Today, though, things are bleaker than they have been in generations. Numerous factors have led to a present economic environment wherein household goods have been rendered expensive, property prices are facing a precipitous fall and mortgages are less affordable than they have been for decades. The latter results from the Bank of England’s efforts to curb rising inflation, by raising interest rates – and doing so by their highest increments in history. But why did they do this, and are more interest rate rises on the cards for 2024?

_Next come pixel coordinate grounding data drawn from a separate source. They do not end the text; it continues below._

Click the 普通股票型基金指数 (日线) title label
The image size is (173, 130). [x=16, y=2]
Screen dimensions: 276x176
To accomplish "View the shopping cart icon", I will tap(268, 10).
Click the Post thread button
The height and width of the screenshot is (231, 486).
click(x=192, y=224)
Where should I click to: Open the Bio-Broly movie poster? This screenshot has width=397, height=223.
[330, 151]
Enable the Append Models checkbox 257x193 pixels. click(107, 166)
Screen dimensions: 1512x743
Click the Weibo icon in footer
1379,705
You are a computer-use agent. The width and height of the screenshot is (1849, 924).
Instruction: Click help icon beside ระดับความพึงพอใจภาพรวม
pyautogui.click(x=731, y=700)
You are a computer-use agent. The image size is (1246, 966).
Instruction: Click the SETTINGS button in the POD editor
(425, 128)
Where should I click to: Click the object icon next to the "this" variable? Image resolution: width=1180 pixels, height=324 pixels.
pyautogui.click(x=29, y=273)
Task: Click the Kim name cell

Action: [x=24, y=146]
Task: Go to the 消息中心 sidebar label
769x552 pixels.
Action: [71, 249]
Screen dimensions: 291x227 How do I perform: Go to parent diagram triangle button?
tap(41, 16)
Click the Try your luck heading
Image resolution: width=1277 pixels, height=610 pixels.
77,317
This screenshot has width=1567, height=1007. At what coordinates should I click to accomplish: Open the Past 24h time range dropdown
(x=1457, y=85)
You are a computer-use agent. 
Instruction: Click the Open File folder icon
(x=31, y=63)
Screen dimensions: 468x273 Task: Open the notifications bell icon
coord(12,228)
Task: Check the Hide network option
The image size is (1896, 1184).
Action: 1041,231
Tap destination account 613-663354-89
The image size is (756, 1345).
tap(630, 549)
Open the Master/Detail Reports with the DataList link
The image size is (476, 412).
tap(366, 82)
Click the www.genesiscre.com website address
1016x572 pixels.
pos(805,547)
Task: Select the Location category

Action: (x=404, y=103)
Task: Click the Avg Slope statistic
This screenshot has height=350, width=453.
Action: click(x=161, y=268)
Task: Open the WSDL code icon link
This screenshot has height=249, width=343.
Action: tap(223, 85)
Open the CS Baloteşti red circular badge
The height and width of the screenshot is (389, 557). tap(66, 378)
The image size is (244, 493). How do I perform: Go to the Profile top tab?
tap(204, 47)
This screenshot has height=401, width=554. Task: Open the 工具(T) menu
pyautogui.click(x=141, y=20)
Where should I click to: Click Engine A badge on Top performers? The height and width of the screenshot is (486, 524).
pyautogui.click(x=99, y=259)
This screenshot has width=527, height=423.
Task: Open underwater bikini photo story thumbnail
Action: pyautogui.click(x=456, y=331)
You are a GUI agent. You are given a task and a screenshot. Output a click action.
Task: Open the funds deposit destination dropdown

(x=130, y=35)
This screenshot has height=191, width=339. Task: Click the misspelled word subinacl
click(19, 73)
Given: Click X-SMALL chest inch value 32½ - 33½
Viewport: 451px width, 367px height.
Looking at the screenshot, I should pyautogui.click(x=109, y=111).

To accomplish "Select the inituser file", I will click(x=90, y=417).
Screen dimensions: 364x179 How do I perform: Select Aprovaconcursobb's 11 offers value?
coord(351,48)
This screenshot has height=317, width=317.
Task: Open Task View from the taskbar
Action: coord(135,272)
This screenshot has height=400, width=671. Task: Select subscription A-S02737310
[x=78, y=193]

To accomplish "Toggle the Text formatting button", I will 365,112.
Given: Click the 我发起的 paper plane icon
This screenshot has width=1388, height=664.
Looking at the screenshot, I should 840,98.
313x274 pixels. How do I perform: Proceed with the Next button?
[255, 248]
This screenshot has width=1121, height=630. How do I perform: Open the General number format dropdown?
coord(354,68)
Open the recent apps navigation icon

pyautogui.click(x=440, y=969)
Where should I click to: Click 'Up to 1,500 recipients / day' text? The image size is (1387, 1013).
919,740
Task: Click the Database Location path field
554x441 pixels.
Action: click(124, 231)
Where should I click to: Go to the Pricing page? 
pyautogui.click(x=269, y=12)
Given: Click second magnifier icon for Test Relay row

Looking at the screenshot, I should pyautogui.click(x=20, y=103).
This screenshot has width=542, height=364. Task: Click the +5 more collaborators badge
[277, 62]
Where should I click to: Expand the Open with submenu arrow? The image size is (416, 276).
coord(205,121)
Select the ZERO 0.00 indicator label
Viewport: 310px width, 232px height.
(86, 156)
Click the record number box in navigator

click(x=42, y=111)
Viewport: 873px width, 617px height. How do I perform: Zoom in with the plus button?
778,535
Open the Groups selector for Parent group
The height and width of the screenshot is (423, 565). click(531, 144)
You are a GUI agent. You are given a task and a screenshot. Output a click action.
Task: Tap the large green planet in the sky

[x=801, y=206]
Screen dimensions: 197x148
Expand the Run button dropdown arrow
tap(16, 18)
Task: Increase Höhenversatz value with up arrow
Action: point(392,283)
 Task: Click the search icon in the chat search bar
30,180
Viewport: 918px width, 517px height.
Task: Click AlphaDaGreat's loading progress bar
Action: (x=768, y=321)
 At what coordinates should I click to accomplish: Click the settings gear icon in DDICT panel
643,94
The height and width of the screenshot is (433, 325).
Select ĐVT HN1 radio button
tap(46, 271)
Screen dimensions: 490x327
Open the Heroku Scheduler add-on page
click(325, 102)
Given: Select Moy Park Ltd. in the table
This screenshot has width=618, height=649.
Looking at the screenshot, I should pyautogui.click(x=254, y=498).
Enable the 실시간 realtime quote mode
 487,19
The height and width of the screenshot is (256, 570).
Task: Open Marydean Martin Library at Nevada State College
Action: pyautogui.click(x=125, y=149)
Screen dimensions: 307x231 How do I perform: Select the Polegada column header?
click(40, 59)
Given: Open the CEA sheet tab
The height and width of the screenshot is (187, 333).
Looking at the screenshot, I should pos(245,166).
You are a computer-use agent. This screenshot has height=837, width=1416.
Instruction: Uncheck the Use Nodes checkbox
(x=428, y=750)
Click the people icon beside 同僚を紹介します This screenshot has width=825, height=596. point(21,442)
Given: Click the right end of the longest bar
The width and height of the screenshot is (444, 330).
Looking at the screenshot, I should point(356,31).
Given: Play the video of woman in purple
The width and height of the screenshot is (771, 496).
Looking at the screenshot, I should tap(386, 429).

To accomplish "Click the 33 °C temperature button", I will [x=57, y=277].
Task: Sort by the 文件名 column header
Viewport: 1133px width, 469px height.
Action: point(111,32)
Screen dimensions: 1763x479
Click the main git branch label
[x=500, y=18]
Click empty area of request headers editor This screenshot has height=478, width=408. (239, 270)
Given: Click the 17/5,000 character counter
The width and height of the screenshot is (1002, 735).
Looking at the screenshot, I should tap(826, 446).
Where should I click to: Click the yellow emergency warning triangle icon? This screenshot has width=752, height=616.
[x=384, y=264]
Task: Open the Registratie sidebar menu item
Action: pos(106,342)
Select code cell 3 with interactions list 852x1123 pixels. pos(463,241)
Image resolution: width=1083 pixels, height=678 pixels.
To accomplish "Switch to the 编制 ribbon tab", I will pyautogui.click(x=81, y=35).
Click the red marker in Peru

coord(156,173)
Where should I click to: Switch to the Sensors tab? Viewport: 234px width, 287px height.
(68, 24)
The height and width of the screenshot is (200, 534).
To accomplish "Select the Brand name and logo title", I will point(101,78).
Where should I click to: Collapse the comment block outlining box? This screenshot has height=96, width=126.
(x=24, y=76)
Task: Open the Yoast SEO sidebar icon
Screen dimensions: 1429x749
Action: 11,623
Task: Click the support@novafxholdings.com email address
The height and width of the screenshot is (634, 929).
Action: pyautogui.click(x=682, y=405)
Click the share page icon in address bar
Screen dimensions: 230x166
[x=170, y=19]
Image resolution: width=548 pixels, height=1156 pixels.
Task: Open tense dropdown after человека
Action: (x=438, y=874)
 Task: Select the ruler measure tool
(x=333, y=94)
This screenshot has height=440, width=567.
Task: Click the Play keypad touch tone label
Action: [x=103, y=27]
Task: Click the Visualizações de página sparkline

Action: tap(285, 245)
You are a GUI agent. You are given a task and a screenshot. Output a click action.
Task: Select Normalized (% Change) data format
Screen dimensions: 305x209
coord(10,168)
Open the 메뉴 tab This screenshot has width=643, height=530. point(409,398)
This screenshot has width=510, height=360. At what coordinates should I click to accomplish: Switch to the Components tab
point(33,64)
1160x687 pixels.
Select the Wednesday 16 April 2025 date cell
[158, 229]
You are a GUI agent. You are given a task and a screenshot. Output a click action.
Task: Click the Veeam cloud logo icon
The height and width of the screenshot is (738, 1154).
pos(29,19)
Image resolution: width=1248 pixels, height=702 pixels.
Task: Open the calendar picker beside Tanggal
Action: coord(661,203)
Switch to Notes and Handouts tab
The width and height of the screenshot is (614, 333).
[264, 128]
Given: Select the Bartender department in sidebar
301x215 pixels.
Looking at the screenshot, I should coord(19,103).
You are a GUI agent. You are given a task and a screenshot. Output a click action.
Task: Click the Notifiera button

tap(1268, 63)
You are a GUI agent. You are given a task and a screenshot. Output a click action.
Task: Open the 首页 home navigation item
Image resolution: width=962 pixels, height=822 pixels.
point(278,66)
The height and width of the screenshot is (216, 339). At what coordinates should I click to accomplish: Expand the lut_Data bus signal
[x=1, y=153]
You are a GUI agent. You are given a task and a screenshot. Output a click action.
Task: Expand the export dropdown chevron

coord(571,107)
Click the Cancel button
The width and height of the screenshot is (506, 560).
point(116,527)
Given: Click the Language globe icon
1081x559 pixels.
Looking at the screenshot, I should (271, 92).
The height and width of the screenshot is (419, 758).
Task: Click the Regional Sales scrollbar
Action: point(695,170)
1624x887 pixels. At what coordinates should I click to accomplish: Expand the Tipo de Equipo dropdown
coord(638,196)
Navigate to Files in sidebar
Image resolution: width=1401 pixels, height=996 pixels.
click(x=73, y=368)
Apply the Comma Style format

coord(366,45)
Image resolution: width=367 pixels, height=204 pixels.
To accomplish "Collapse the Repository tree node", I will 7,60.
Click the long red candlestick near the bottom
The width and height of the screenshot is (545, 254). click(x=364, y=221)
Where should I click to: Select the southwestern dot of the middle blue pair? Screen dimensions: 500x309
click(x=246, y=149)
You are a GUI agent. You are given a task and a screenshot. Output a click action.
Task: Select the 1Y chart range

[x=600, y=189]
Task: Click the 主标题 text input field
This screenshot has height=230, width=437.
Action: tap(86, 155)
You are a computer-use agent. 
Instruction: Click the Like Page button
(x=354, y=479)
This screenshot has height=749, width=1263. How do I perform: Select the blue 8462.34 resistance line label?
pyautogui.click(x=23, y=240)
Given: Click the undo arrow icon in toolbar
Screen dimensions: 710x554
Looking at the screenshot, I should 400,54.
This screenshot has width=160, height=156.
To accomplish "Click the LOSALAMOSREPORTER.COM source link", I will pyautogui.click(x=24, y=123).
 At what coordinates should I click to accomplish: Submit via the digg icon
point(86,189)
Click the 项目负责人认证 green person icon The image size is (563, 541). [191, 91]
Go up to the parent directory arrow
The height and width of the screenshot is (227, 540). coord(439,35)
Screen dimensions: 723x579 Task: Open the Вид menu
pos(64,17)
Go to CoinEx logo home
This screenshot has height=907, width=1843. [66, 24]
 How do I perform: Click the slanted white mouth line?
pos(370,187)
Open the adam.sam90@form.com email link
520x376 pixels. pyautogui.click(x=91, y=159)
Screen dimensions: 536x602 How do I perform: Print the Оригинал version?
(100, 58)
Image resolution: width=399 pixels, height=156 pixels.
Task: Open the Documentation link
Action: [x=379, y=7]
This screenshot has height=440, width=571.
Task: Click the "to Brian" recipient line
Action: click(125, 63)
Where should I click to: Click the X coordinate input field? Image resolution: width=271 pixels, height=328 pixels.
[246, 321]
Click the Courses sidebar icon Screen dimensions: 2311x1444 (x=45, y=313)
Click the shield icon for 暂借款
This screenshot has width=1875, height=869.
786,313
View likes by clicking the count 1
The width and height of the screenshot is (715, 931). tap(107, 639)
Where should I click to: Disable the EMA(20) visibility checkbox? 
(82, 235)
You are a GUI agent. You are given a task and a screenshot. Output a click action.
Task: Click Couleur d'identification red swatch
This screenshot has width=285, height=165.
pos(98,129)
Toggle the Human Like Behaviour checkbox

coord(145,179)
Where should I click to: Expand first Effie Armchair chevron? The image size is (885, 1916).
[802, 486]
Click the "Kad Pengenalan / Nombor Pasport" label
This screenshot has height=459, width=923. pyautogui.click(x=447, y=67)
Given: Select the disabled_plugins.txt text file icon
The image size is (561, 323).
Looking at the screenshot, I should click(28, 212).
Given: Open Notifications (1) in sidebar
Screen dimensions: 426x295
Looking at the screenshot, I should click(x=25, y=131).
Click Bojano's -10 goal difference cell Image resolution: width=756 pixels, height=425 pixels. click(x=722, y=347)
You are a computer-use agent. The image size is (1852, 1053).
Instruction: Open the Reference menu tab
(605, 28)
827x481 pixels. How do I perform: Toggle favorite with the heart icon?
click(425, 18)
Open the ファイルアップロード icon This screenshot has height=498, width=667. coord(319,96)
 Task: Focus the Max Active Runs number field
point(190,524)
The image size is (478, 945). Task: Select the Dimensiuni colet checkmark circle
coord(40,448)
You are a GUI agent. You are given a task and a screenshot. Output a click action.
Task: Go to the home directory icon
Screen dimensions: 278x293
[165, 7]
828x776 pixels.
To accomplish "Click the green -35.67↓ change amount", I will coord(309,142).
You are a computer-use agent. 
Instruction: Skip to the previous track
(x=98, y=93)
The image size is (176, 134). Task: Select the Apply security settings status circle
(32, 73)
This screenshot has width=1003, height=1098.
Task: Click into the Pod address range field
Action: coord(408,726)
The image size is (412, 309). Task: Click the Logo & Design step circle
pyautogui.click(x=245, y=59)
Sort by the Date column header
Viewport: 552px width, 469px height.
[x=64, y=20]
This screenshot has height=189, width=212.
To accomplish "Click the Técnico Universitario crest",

The Current Economic Environment

To expand on the present economic environment, we must first look back to the beginnings of what is now called the ‘cost-of-living crisis’. Early warning signs came with the swift rise of wholesale energy prices towards the end of 2021, initially attributed to instability in Russia and Ukraine but more tangibly related to the UK’s withdrawal from the EU. Continued barriers to trade saw the price of other goods begin to inflate alongside energy, leading to a steeply rising CPI (Consumer Price Index) and an official inflation-led crisis.

In 2022, the situation was worsened by Liz Truss’ brief tenure as Prime Minister. Her public policy announcements were dangerously inflationary in nature, precipitating a slump of the pound sterling against the dollar and forcing further rises to the CPI. The Bank of England (BoE) was instrumental in attempting to control this.

BoE Monetary Policy

The BoE controls interest rates via its Monetary Policy Committee; rising interest rates is a calculated move designed to slow the financial markets, reducing the amount borrowed and spent in order to hamper inflationary decision-making. In 2022, interest rates rose by their highest margin in history, and in August this year voted for a 14th consecutive rise. Further rises, albeit by smaller increments, are not out of the question, as interest rates are expected to remain high for at least two more years.

Potential Implications for Households

The potential for further rises, however slim, could have a number of direct and indirect consequences for households across the country. While there are negative consequences, as seen above, there are also positive ones; rising interest rates enable households to generate more interest from their savings, for example.

Of course, the prevailing implications are negative and relate to the housing market. Interest rate rises are designed to disincentivise borrowing, and as such would make borrowing for property even harder than it is presently. It is for this reason, partially, that the BoE is exercising caution with regard to further rises. The property market is in a delicate enough state, and more punitive rises could see major disenfranchisement.